Fight For Online Visibility
By Vyacheslav Melnik
Posted Monday, October 18, 2004
Would you like to prevent Internet users from visiting your website? You may feel that you're asked a silly question. But then think about why so many investors are silently watching how their web projects are doomed to invisibility from the outset despite nobody wants to conceal his or her own website from the public.
History
In the Internet's Middle Ages - eight to ten years back, everything related to the Web was extremely expensive, from Internet access to web design and programming to hosting, and creative folks built their first websites mostly from a perspective of future opportunities. The then start-ups tried to attract their audiences by interesting information and colorful pictures in hopes that the visitors will find their web pages somehow, through ads or otherwise, and remember the useful Internet address (URL) or add it to favorites in order to come back again and again.

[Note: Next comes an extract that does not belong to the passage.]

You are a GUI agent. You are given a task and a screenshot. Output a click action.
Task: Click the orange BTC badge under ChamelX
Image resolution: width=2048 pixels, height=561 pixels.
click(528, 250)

But times have changed. Now, with almost forty million of active domains and twenty million of websites, the archaic approach to entering any online market doesn't work. It's no longer enough to have nice graphics and useful information on web pages and drive some additional traffic to a site via banner ads. To be visible, websites have to compete fiercely for search traffic. Those players on the Web who don't understand new harsh realities are just losing their money and online niches to rivals.
Power of Search
Today's Internet users aren't inclined to compile lists of useful web addresses and then copy and paste or type in domain names like "(www.your-greatest-website.com)." Of course, an average web surfer has a number of pages bookmarked in the browser, but when it comes to searching the Web for information, products or services, the user goes to a search site and type relevant words or phrases in a search box. What would you do if you needed, for example, a vacuum cleaner or the latest news on a Cabinet reshuffle in Myanmar? Yes, you visit your favorite search site and type in your key search terms there, say, "vacuum cleaner" or "cabinet reshuffle myanmar." The search site will display you its search result page or pages with many links to the information you need. It's simple and effective.

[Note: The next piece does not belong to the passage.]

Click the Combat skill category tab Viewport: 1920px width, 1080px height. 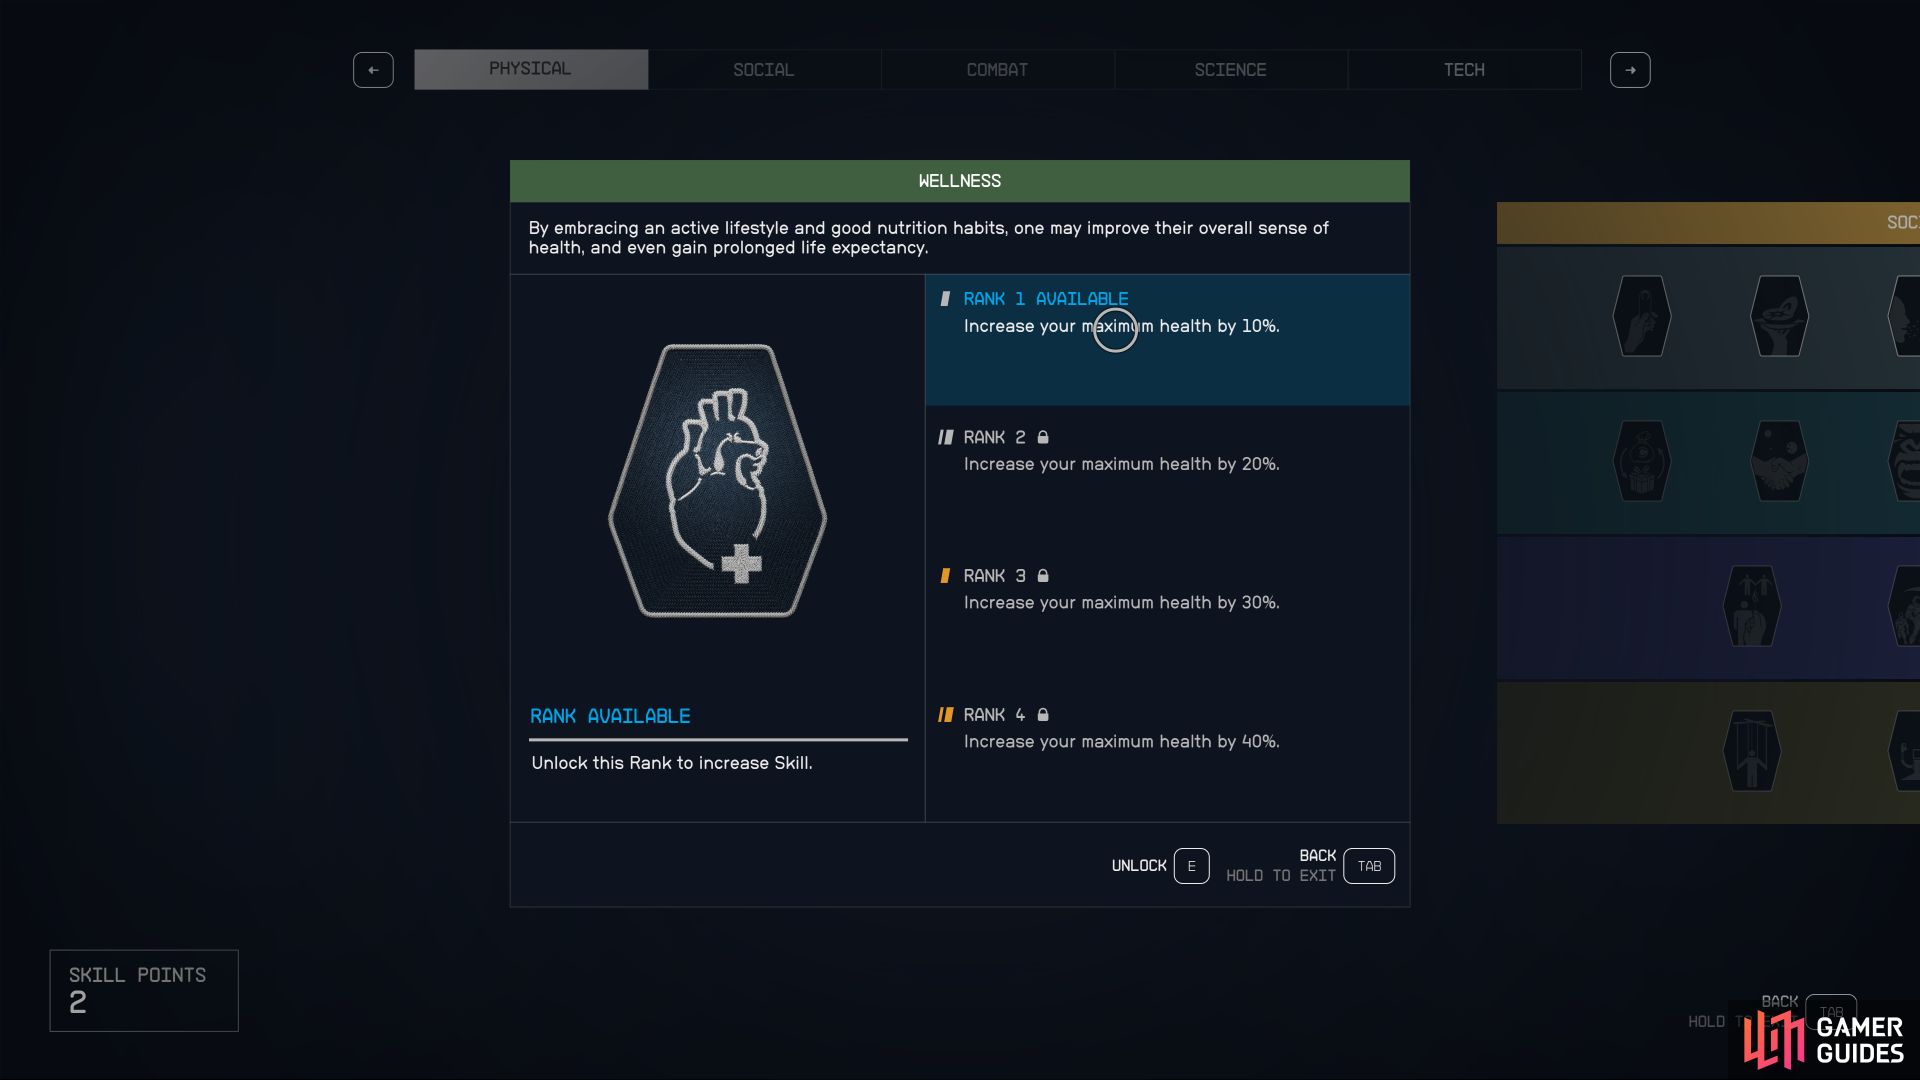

The search sites have become an integrated part of the overall Internet industry and can be classified into two major groups: search engines and directories. The search engines use special programs; so-called spiders or crawlers travel the web, scan web pages and include them in search engine databases. Contrary to the search engines that store information about web pages, the Internet directories are supported manually by human editors, have no automated programs and list websites by categories. Google, MSN, AltaVista, AOL and AlltheWeb are the most popular search engines on a global scale. Yahoo! and DMOZ (ODP) are particularly noteworthy among global directories. Yandex and Rambler - each has a search engine and a directory - have actually captured a search market in Russia and other CIS countries despite they now face tough competition from Google. There are local search sites at the deeper regional level as well. Ukraine, for example, has UaPortal.com.ua and Bigmir.net (directories), and META.ua and Sova.com.ua (search engines) that are besieged by competition from the likes of Google, Yandex and Rambler.

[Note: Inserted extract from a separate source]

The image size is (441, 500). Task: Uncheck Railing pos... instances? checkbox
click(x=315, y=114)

Whatever marketing researches you do, whatever sophisticated web design and programming technologies you apply and whatever great website you launch, your web project will always remain hidden from your target audiences unless your web pages get into search engine databases and are listed among the first 30 search results. Every online business comes to this conclusion sooner or later. Sometimes it happens too late when designers has already sucked in all website budget and sacrificed potential search traffic for expensive and unnecessary graphics or codes.
Lost in Design
Did you ever happen to talk a web project over with a design studio? Seasoned website owners know there are five points which you will be reverted to, no matter what goals you actually wish to get. These sacred cows are "logo, programming language, colors, graphics and site structure." When you ask designers about visibility of a website to your target audiences, its projected positions on the search engine result pages and whether their design concept improves or worsens those positions, you always hear something like "... our team ...creative approach ...newest technologies ...clear design ... harmonizing colors" and so on which return you to the above five dogmas. If you aren't strong enough to resist the spell they used to cast over a client, you'll became addicted to graphics and forget about your primary objectives - visibility to Internet users and high rankings in search engines. Among those who fall into the trap of misunderstanding their own goals are not only newbies, but also experienced folks whose websites have plummeted down in search engines from Top10 to invisibility since they unreasonably agreed to "upgrade" their "obsolete" content-rich recourses to splash pages and inner pages heavy on flash animation and programming codes.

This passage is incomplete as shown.